____ Supplied records

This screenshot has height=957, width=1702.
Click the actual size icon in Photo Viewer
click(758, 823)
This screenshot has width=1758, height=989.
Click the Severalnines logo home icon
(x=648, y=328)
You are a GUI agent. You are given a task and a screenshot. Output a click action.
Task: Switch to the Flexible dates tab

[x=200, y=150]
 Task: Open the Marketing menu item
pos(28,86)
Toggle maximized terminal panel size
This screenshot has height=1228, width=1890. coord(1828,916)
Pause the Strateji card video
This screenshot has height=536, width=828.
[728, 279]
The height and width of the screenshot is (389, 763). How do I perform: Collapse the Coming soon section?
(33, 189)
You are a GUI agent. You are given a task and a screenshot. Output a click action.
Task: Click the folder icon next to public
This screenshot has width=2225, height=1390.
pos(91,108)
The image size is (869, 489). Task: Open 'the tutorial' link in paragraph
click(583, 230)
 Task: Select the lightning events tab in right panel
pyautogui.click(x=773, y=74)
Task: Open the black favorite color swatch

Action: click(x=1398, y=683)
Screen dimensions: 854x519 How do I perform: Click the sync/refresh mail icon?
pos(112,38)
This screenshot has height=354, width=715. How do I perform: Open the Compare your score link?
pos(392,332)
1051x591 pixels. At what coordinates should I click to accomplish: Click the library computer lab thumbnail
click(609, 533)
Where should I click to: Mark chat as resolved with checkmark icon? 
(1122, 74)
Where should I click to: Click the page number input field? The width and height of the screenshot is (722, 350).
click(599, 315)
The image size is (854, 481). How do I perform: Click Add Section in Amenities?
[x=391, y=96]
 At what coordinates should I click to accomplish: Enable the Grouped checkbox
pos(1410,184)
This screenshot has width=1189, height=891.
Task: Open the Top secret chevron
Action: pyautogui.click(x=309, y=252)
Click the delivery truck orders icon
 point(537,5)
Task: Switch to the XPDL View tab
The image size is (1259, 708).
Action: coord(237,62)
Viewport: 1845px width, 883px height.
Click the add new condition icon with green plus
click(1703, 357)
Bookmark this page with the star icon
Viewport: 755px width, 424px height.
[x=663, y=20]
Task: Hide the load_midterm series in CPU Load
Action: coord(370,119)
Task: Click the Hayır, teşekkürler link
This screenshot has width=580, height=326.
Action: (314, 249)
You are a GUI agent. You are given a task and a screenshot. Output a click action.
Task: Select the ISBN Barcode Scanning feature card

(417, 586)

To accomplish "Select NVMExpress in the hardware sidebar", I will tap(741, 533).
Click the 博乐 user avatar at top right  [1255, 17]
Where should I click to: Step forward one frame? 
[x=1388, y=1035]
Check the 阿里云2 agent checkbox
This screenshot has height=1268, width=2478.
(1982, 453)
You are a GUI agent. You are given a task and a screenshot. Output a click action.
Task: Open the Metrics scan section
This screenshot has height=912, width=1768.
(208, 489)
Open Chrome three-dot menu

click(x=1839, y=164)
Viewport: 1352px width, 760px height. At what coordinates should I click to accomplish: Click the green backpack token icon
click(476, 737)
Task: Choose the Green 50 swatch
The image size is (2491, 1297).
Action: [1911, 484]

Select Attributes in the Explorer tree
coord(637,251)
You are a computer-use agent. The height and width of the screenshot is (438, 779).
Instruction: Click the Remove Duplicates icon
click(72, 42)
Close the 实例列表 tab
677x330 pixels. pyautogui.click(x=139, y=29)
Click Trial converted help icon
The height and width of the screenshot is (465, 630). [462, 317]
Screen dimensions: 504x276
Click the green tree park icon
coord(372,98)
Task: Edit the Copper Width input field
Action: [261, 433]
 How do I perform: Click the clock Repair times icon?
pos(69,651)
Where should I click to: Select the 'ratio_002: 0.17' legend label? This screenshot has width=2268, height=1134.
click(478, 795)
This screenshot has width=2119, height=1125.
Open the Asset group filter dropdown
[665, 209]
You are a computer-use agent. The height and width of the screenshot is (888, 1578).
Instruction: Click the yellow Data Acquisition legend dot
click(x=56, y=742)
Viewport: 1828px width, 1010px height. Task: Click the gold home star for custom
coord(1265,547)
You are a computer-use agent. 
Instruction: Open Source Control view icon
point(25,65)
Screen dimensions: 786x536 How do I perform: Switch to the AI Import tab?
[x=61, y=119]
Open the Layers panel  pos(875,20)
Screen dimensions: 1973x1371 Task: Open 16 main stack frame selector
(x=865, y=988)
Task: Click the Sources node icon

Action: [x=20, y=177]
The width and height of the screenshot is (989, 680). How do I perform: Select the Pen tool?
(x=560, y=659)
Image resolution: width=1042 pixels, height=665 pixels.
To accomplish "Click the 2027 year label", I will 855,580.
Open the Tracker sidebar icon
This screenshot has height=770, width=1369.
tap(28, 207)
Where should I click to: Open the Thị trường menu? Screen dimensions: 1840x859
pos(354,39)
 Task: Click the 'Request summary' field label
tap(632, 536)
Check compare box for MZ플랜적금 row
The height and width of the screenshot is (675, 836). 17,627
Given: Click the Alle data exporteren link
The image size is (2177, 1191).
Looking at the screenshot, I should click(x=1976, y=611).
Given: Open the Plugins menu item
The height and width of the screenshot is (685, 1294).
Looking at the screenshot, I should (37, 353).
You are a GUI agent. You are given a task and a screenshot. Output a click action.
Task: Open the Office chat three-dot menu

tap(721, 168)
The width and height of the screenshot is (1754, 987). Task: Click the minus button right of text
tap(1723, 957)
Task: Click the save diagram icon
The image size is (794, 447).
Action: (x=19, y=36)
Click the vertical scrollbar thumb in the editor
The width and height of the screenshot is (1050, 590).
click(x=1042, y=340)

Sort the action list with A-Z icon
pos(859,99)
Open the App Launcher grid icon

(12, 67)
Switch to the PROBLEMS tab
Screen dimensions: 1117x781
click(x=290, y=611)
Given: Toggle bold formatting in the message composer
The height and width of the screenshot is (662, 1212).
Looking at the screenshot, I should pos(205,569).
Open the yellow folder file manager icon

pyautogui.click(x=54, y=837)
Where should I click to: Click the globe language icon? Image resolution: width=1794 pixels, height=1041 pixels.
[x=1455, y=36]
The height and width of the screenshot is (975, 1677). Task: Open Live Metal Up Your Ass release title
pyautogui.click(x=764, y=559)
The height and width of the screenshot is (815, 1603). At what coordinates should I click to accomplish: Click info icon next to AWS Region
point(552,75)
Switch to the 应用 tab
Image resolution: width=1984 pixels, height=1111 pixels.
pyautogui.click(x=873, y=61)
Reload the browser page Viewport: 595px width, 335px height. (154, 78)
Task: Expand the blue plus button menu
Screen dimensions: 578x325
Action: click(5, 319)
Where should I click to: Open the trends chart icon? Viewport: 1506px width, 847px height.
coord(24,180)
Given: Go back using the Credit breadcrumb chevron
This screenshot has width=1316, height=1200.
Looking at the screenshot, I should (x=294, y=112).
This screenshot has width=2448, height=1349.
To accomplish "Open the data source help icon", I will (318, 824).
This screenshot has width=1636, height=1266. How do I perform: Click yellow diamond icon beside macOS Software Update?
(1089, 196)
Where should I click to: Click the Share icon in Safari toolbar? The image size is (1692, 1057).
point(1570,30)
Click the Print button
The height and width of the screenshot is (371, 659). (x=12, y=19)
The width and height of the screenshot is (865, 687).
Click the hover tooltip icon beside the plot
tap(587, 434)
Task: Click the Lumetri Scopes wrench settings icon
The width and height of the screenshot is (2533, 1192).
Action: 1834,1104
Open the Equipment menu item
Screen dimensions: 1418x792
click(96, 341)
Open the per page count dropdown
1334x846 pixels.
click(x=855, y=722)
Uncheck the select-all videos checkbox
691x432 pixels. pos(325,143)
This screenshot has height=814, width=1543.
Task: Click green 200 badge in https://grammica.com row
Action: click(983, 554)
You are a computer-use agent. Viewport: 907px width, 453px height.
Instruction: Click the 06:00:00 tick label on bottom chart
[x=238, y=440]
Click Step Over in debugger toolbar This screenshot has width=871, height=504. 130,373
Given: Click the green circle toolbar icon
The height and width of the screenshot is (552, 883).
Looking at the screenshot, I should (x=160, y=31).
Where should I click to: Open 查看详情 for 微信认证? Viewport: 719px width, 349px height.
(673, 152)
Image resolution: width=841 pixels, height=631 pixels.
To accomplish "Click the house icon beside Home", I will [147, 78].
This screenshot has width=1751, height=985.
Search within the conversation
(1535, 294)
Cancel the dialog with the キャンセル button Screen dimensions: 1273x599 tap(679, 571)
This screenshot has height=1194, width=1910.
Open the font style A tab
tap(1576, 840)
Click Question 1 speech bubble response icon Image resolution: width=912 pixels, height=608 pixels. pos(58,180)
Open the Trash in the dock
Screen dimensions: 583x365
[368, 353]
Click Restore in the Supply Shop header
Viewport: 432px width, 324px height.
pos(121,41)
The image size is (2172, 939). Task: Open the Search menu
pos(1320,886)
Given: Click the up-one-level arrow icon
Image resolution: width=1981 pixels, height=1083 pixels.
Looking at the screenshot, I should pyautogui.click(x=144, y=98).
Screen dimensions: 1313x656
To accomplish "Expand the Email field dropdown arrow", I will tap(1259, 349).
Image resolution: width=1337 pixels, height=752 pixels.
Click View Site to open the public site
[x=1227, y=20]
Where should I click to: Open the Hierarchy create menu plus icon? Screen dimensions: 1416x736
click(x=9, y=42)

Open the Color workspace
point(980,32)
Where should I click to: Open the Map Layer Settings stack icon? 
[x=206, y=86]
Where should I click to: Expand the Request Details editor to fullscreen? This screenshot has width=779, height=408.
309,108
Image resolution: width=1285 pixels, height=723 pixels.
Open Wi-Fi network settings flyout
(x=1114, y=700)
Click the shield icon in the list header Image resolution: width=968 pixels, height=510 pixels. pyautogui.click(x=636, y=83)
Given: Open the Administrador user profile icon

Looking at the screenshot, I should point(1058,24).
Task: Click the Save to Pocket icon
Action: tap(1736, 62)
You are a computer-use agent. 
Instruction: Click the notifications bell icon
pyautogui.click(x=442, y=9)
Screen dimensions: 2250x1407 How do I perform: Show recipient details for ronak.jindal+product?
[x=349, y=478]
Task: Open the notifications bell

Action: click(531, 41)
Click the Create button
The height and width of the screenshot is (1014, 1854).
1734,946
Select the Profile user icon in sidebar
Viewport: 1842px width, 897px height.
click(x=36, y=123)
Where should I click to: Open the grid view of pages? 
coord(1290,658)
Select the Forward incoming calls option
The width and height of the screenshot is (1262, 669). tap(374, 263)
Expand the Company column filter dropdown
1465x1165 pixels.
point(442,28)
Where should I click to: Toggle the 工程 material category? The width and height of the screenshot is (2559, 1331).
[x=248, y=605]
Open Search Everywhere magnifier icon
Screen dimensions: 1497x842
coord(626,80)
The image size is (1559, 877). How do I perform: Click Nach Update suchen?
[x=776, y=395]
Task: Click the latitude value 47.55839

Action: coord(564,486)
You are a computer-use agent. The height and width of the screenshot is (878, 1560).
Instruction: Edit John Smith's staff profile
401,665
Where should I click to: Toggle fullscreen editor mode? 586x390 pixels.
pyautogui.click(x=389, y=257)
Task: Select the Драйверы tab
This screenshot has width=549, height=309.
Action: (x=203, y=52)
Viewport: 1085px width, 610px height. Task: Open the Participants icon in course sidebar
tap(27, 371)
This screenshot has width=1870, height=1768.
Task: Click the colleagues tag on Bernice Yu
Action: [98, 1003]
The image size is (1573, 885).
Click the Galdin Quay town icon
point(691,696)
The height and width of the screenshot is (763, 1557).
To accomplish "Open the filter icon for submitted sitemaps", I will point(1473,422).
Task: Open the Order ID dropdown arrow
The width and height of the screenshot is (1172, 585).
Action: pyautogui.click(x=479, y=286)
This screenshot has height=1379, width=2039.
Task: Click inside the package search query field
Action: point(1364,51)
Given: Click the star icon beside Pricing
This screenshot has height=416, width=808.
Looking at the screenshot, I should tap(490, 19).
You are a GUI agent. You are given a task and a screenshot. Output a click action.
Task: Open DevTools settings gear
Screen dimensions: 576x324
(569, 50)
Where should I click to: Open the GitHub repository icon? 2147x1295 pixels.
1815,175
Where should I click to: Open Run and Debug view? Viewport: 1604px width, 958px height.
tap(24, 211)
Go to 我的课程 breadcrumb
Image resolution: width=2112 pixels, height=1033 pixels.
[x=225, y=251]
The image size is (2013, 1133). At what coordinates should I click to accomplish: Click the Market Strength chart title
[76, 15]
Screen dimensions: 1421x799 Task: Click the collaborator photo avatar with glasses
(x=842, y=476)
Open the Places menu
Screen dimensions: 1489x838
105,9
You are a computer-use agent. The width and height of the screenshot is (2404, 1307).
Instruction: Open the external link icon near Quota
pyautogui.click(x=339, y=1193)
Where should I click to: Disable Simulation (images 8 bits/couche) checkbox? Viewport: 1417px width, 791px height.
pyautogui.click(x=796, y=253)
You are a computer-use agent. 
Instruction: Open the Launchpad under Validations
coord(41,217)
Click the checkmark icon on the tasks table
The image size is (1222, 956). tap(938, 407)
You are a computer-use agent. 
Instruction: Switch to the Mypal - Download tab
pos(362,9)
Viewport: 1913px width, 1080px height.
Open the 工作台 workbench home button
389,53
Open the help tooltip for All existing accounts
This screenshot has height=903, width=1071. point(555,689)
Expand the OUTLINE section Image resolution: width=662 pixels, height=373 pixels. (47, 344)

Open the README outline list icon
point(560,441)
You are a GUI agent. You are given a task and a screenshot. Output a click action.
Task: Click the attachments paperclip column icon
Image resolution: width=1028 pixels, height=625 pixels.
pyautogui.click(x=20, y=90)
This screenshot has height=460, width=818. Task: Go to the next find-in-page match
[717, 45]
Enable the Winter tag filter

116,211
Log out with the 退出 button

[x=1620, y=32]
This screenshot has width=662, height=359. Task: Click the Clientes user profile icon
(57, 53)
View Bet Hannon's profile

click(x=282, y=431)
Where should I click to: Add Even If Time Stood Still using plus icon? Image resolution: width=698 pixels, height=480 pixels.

________

Exercise brief:
From the listing above, output exactly the run of lines that starts with the line containing "The height and width of the screenshot is (662, 1212)." and ends with the line containing "You are a computer-use agent. Viewport: 907px".

Solution for this exercise:
The height and width of the screenshot is (662, 1212).
Looking at the screenshot, I should pos(205,569).
Open the yellow folder file manager icon

pyautogui.click(x=54, y=837)
Where should I click to: Click the globe language icon? Image resolution: width=1794 pixels, height=1041 pixels.
[x=1455, y=36]
The height and width of the screenshot is (975, 1677). Task: Open Live Metal Up Your Ass release title
pyautogui.click(x=764, y=559)
The height and width of the screenshot is (815, 1603). At what coordinates should I click to accomplish: Click info icon next to AWS Region
point(552,75)
Switch to the 应用 tab
Image resolution: width=1984 pixels, height=1111 pixels.
pyautogui.click(x=873, y=61)
Reload the browser page Viewport: 595px width, 335px height. (154, 78)
Task: Expand the blue plus button menu
Screen dimensions: 578x325
Action: click(5, 319)
Where should I click to: Open the trends chart icon? Viewport: 1506px width, 847px height.
coord(24,180)
Given: Go back using the Credit breadcrumb chevron
This screenshot has width=1316, height=1200.
Looking at the screenshot, I should (x=294, y=112).
This screenshot has width=2448, height=1349.
To accomplish "Open the data source help icon", I will (318, 824).
This screenshot has width=1636, height=1266. How do I perform: Click yellow diamond icon beside macOS Software Update?
(1089, 196)
Where should I click to: Click the Share icon in Safari toolbar? The image size is (1692, 1057).
point(1570,30)
Click the Print button
The height and width of the screenshot is (371, 659). (x=12, y=19)
The width and height of the screenshot is (865, 687).
Click the hover tooltip icon beside the plot
tap(587, 434)
Task: Click the Lumetri Scopes wrench settings icon
The width and height of the screenshot is (2533, 1192).
Action: 1834,1104
Open the Equipment menu item
Screen dimensions: 1418x792
click(96, 341)
Open the per page count dropdown
1334x846 pixels.
click(x=855, y=722)
Uncheck the select-all videos checkbox
691x432 pixels. pos(325,143)
This screenshot has height=814, width=1543.
Task: Click green 200 badge in https://grammica.com row
Action: click(983, 554)
You are a computer-use agent. Viewport: 907px width, 453px height.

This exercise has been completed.